レゾナックがAIを活用した材料探索ツールを開発、配合から試作までの時間を5分の1に
レゾナックは2024年11月14日、AI(人工知能)を活用し材料の最適な組成を従来と比べて5分の1の時間で探索できる独自技術を確立したと発表した。 アニーリングによる配合最適化システム[クリックで拡大] 出所:レゾナック 同社は、この技術を用いることにより、半導体パッケージ用レジストの感光性樹脂の原料となるポリマー(重合体)の探索に成功。

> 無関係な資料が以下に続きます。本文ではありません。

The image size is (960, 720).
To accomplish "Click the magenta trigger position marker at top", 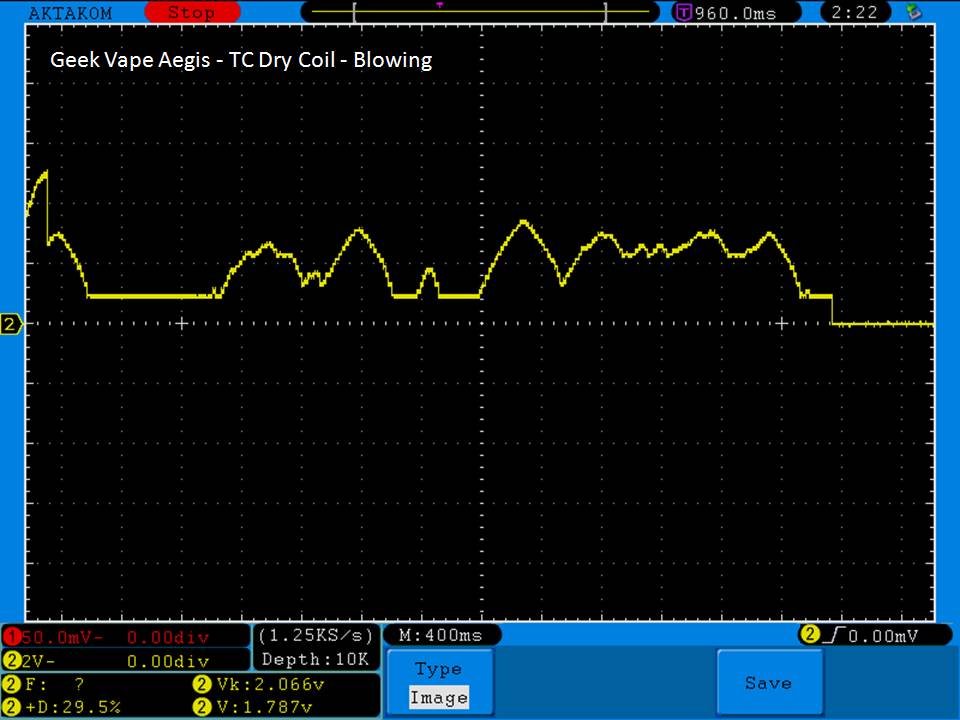I will [439, 5].
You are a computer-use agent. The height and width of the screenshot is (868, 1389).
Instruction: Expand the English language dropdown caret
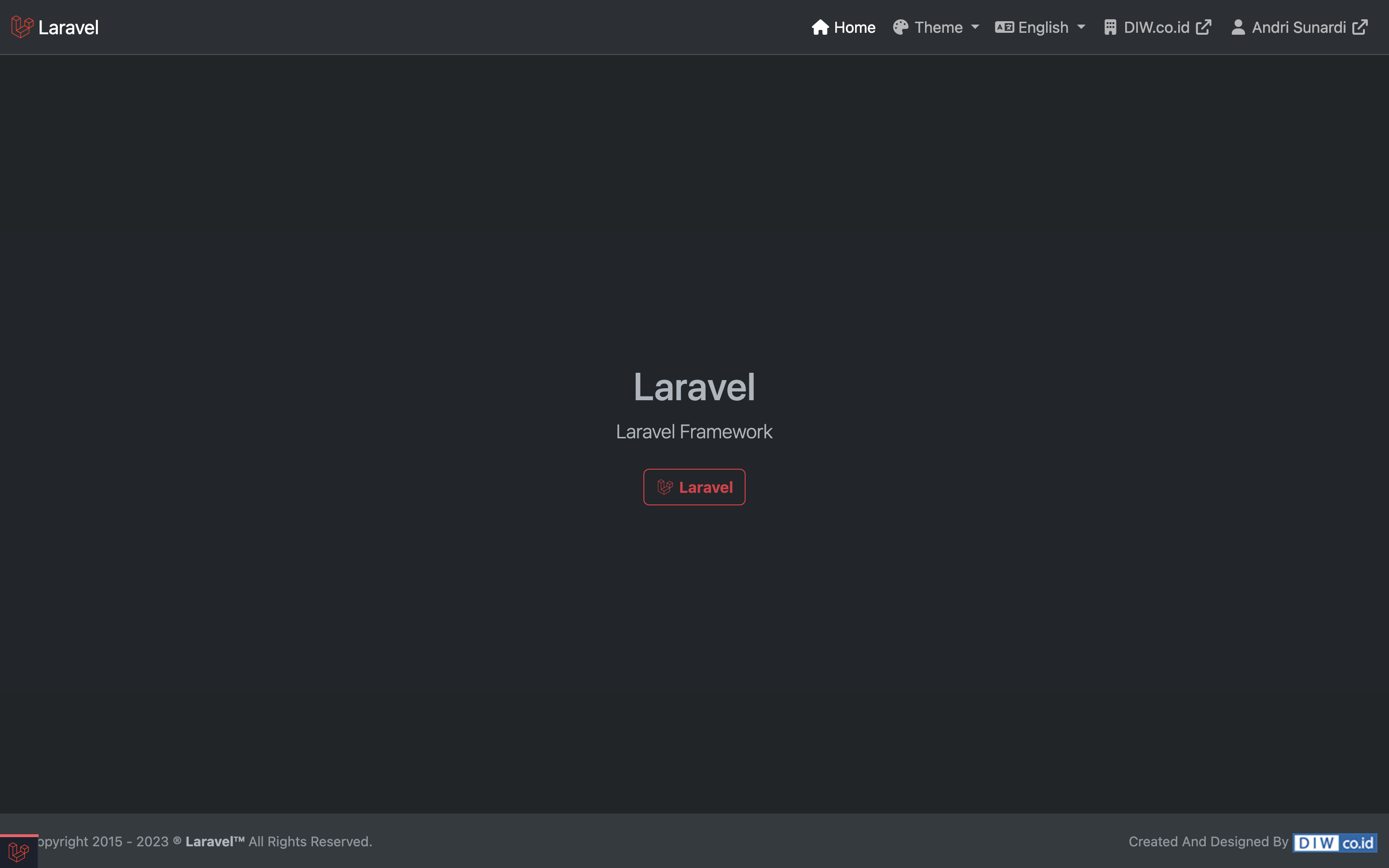1081,27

この実証結果を受け、同社は材料探索の汎用ツールとして同技術の社内展開を開始した。
アニーリング技術も活用
近年は半導体パッケージにおける配線の微細化が加速しており、配線を形成するために用いるレジストの感光性樹脂には高い解像度が求められている。感光性樹脂を構成する材料のうち、ポリマーが性能に与える影響は大きく、ポリマーには現像性が良好なことや感度が高いことなど複数の要素が求められる。 ポリマーは、多数のモノマー(単量体)が結合したもので、これまで多数のモノマー候補の中からモノマーの組成比/種類も含めた最適な配合を見つけることは、組み合わせが膨大なため困難だった。 そこでレゾナックは、複数の目標特性値を設定し、AIモデルによりこの特性値を満たす最適なポリマー物性を計算した後、アニーリング技術を適用することで、短時間で最適なモノマーおよび、その組成比を求めることに成功した。 例えば、モノマー100種から5種選び、さらに組成比の合計が100%となるように各モノマーの組成比を1%刻みで計算する場合(組成比の例:20:20:20:20:20、10:10:5:5:70など)、従来法では概算で約10万年かかるが、アニーリング技術を使うと約10秒で計算できる。 同技術で算出したポリマーを用いた試作品は、良好な特性を示すことが実験で証明された。現在は、添加剤など他の材料を含めた最適化に取り組んでいる。なお、同技術を活用することで、配合から試作までに要した時間は、熟練者が行う場合の5分の1に短縮できる。 同社は、同技術を活用して、汎用的な配合最適化システムを構築し、社内展開を開始した。このシステムでは、ユーザーが組成物の目標物性とそれを構成する原料の物性を入力すると、目標物性に近い原料配合比率を得られる。 なお、今回の技術は、レジストポリマー設計に限らず樹脂設計や複合材料など幅広い分野に使用できる汎用的な技術で、レゾナックが強みとする半導体後工程製品へも活用を開始している。 また半導体の技術革新加速に伴い、高性能な材料を迅速に提案することが求められている。そのような中、同社は、ミクロやマクロのシミュレーション、AI、MI(マテリアルズインフォマティクス)など、計算科学、情報科学をフルラインアップで保有する計算情報科学研究センターのリソースの7割を半導体材料開発に投下し、成果を上げている。